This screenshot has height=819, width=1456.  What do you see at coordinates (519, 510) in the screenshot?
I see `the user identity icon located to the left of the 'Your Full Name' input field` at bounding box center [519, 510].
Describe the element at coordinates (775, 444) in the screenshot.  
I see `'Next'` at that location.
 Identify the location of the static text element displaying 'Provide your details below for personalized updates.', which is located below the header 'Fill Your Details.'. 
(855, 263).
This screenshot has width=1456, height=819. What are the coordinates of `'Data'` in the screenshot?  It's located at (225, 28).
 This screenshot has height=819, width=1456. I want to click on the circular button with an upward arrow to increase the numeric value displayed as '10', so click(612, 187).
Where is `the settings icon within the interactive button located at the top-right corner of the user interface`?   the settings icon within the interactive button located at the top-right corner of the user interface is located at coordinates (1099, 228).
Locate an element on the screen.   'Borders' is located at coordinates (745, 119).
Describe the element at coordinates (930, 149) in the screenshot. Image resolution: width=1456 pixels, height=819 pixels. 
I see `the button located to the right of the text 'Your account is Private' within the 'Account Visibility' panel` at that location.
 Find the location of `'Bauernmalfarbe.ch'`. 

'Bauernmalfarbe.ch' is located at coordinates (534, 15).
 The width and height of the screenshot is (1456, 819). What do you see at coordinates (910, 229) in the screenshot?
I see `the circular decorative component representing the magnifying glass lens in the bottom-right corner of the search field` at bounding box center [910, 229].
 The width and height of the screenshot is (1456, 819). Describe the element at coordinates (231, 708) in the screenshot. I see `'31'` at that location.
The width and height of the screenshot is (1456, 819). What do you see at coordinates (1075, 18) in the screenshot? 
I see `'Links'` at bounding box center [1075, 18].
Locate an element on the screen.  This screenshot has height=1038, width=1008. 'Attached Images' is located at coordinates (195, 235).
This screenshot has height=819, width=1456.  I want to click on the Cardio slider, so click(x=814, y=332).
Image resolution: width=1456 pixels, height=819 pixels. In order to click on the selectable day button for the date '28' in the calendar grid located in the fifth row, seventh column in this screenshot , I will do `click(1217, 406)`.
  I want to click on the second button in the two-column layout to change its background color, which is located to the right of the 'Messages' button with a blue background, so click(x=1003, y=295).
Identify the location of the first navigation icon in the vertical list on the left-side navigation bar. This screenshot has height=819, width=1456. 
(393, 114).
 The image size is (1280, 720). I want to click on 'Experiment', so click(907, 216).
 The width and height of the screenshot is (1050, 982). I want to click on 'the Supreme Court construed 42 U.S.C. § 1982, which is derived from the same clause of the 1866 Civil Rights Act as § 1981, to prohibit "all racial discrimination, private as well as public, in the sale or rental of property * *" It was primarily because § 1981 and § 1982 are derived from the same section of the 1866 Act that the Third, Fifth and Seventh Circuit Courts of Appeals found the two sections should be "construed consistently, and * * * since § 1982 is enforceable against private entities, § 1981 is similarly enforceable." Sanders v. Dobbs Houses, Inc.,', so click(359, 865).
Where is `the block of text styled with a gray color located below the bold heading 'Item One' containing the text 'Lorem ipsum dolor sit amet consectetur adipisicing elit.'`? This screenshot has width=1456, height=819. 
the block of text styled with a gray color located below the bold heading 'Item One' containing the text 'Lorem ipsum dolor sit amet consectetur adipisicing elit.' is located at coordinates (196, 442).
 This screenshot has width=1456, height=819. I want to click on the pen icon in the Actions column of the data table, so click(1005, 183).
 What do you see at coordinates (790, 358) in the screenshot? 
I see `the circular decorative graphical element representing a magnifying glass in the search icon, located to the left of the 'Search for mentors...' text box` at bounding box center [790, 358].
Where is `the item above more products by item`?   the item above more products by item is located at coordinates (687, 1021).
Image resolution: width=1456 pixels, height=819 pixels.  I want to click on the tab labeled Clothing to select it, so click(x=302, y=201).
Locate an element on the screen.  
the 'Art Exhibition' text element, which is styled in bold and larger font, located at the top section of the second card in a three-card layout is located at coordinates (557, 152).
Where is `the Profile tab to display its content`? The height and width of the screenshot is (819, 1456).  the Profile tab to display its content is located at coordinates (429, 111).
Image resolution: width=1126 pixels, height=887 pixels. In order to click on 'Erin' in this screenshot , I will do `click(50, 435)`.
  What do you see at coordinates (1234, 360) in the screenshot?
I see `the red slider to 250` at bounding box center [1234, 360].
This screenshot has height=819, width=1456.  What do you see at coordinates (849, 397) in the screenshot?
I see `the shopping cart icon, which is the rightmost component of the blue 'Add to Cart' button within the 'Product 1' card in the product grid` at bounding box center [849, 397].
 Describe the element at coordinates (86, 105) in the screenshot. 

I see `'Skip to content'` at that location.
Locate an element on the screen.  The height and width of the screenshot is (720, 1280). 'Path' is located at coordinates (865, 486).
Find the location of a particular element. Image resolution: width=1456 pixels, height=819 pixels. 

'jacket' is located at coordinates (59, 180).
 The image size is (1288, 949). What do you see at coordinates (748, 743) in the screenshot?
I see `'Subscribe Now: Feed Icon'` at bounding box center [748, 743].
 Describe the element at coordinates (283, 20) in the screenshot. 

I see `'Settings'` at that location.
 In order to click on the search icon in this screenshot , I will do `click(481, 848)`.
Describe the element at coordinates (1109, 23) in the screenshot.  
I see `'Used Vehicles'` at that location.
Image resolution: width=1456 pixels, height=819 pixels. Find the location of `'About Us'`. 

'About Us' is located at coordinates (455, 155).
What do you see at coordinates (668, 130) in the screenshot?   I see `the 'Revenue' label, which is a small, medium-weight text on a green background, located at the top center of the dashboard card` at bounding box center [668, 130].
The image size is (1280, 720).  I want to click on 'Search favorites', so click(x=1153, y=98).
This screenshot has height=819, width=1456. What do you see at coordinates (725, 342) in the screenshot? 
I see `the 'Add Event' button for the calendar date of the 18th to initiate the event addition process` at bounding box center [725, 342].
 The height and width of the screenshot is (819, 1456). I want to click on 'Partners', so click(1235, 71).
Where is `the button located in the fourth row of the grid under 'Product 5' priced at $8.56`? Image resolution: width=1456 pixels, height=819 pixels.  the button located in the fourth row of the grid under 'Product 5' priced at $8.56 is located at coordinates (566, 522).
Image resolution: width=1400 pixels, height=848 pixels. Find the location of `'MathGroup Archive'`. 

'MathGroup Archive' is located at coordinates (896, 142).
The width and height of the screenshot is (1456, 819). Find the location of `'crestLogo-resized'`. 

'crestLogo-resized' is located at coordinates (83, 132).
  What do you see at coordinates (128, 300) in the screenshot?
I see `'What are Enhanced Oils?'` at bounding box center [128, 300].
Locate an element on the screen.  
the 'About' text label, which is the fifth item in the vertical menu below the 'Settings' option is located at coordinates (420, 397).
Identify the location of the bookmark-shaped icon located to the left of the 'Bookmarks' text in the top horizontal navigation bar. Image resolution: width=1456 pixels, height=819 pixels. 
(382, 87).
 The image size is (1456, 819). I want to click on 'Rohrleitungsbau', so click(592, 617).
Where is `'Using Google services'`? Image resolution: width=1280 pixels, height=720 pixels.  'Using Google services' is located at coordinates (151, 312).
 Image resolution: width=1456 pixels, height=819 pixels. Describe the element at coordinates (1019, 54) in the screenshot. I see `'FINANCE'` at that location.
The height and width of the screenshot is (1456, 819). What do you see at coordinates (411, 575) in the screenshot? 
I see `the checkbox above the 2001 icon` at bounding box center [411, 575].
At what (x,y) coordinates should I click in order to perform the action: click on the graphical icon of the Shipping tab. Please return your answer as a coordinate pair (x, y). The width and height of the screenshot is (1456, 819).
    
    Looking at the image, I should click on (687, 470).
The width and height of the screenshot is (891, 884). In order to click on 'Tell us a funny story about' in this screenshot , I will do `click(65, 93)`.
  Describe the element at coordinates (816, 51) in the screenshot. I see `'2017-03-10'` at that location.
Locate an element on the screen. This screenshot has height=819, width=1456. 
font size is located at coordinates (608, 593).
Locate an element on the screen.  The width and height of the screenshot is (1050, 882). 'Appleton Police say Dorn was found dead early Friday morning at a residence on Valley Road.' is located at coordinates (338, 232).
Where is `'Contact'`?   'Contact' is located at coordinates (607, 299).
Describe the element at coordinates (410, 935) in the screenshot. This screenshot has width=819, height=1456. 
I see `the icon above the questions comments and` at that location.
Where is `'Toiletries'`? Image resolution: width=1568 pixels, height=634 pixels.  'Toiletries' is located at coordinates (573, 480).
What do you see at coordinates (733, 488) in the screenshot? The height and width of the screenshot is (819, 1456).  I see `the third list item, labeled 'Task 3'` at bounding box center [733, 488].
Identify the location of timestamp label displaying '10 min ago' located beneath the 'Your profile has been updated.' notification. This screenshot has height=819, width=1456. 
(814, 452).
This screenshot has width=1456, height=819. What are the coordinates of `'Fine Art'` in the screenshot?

▸ **Given problem**:
Rewrite the rows from the line with "This screenshot has height=819, width=1456. What" to the line with "coordinates (83, 132).", changing "Find the location of" to "Locate" and leaving everything else unchanged. Return only those lines.

▸ **Task response**:
This screenshot has height=819, width=1456. What do you see at coordinates (725, 342) in the screenshot? 
I see `the 'Add Event' button for the calendar date of the 18th to initiate the event addition process` at bounding box center [725, 342].
 The height and width of the screenshot is (819, 1456). I want to click on 'Partners', so click(1235, 71).
Where is `the button located in the fourth row of the grid under 'Product 5' priced at $8.56`? Image resolution: width=1456 pixels, height=819 pixels.  the button located in the fourth row of the grid under 'Product 5' priced at $8.56 is located at coordinates (566, 522).
Image resolution: width=1400 pixels, height=848 pixels. Locate `'MathGroup Archive'`. 

'MathGroup Archive' is located at coordinates (896, 142).
The width and height of the screenshot is (1456, 819). Locate `'crestLogo-resized'`. 

'crestLogo-resized' is located at coordinates (83, 132).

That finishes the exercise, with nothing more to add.